EXERCISE DESCRIPTION:
Could you copy every one of the entries below word for word, leaving out the pictures?

"""

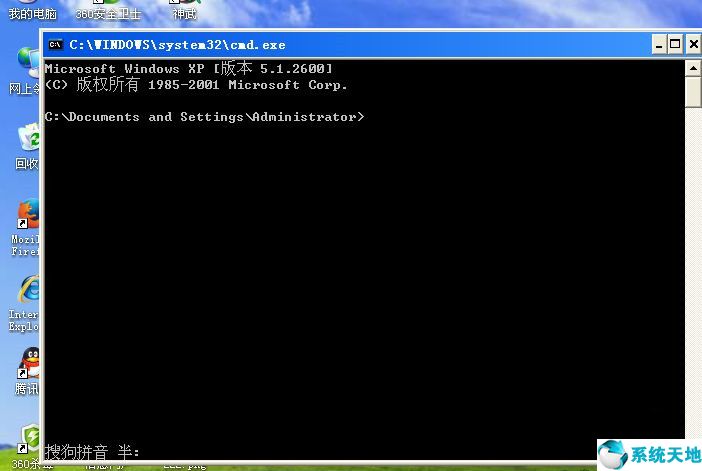Minimize the cmd.exe window
This screenshot has width=702, height=471.
point(658,44)
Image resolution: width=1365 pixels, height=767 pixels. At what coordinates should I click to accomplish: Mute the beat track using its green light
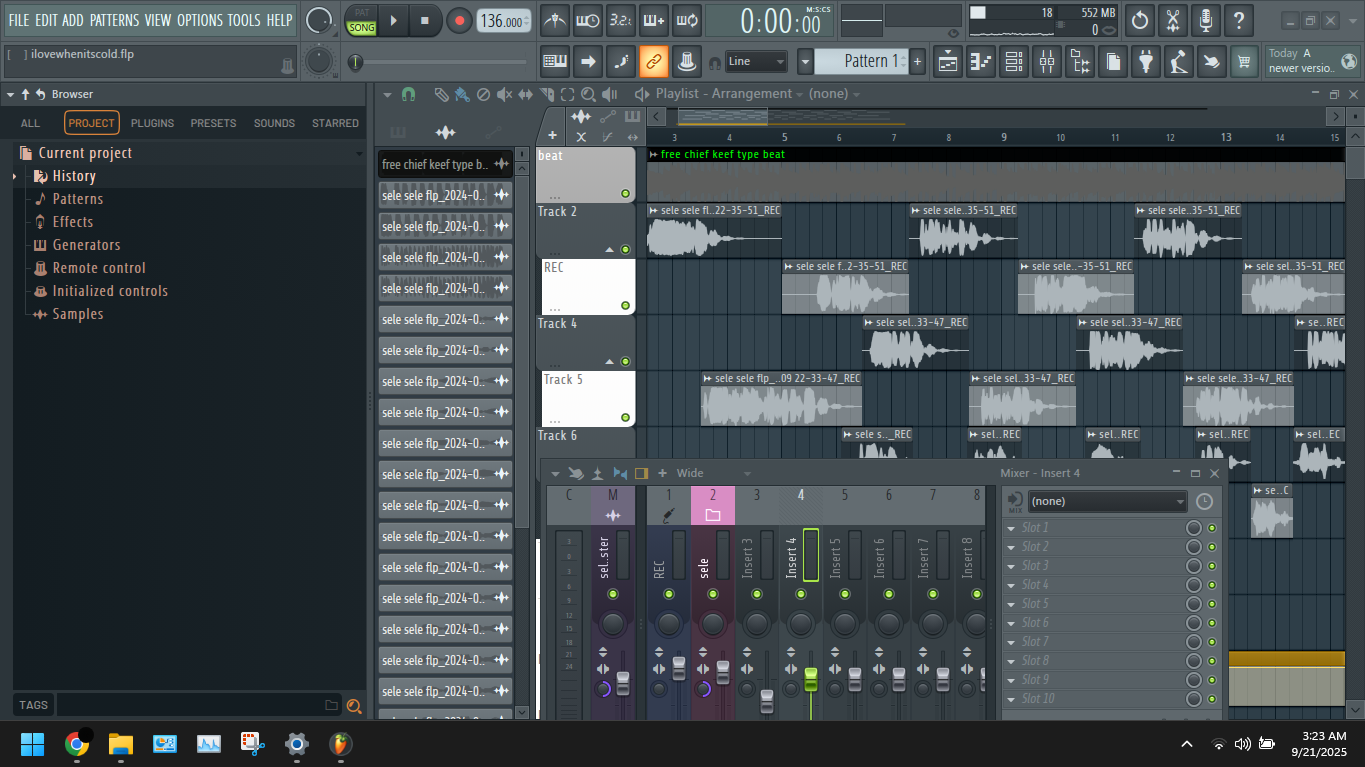point(625,194)
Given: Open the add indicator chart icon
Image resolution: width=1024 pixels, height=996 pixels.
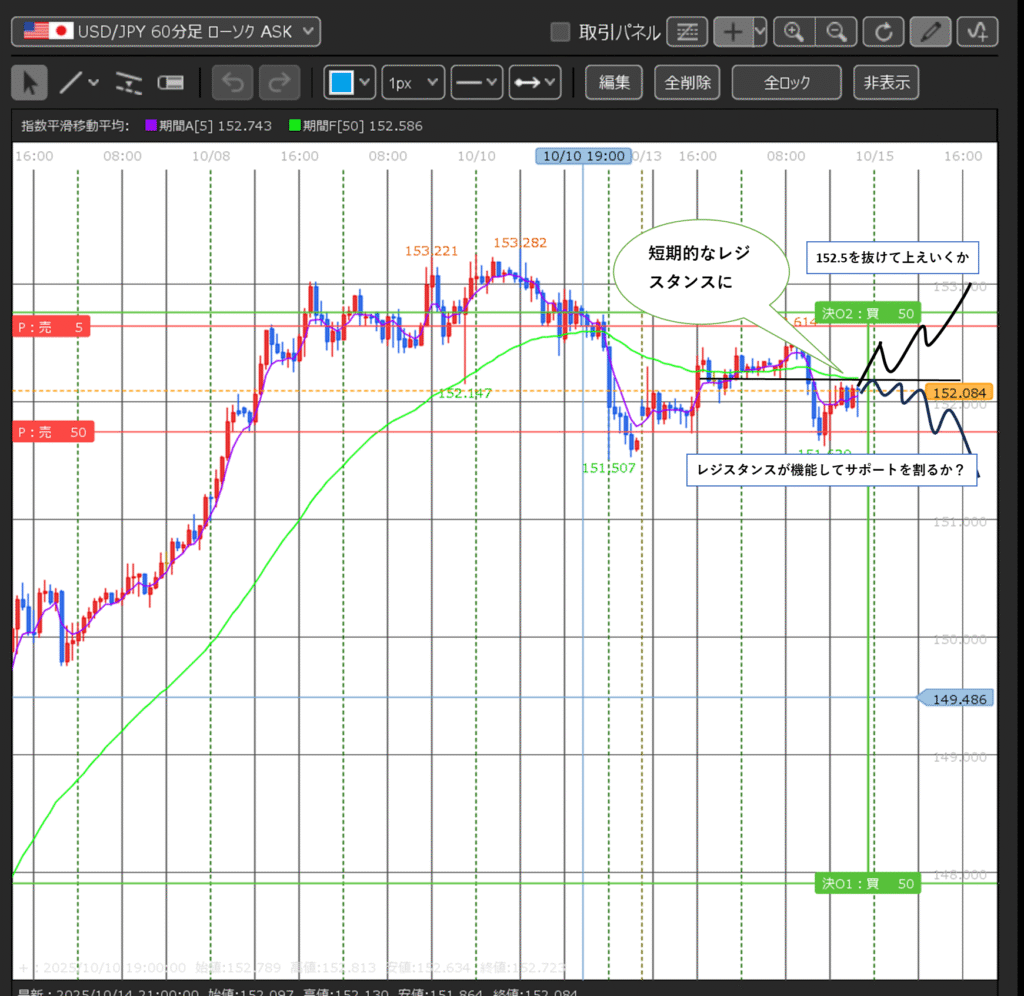Looking at the screenshot, I should tap(977, 32).
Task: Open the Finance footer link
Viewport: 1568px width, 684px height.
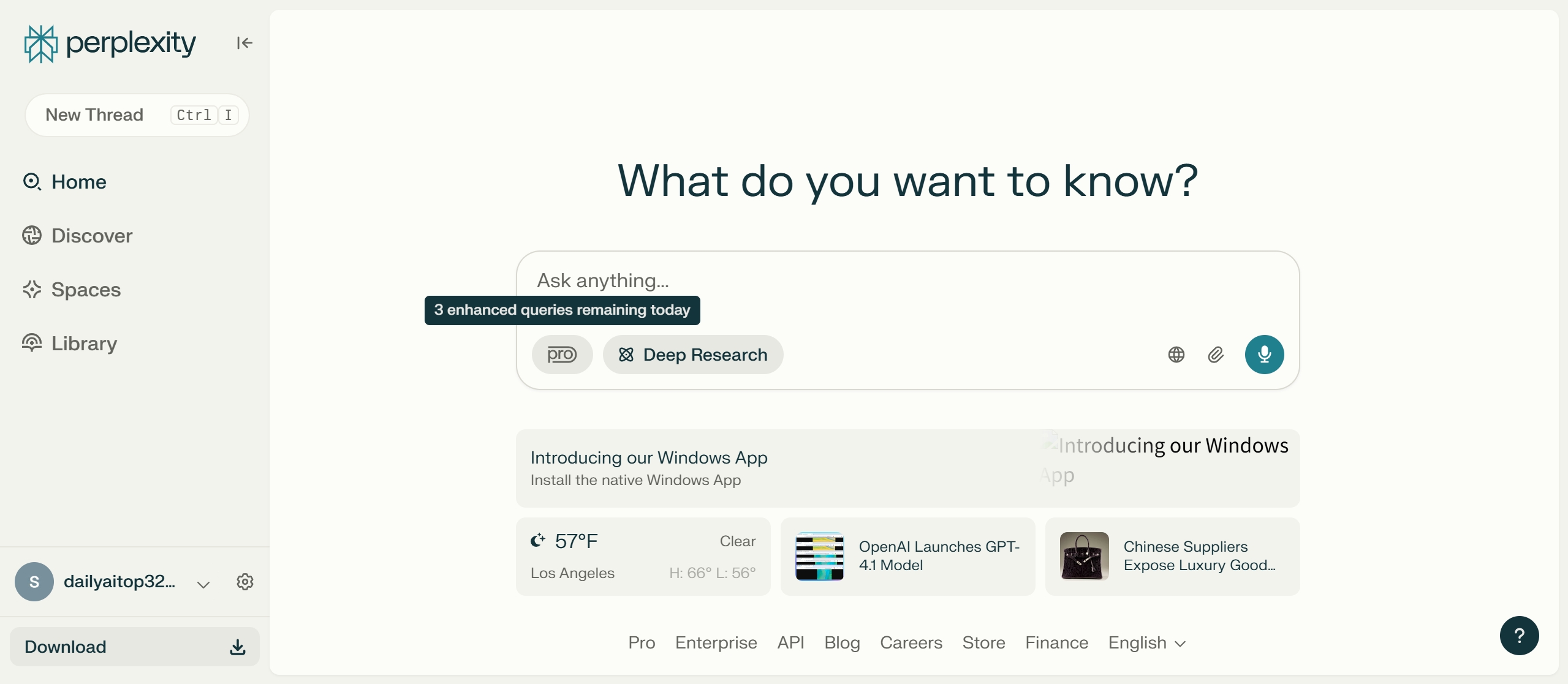Action: click(1056, 643)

"""

EXERCISE RESULT:
Minimize the cmd.exe window
This screenshot has width=702, height=471.
point(658,44)
Image resolution: width=1365 pixels, height=767 pixels. At what coordinates should I click to accomplish: Mute the beat track using its green light
point(625,194)
Given: Open the add indicator chart icon
Image resolution: width=1024 pixels, height=996 pixels.
Looking at the screenshot, I should tap(977, 32).
Task: Open the Finance footer link
Viewport: 1568px width, 684px height.
Action: click(1056, 643)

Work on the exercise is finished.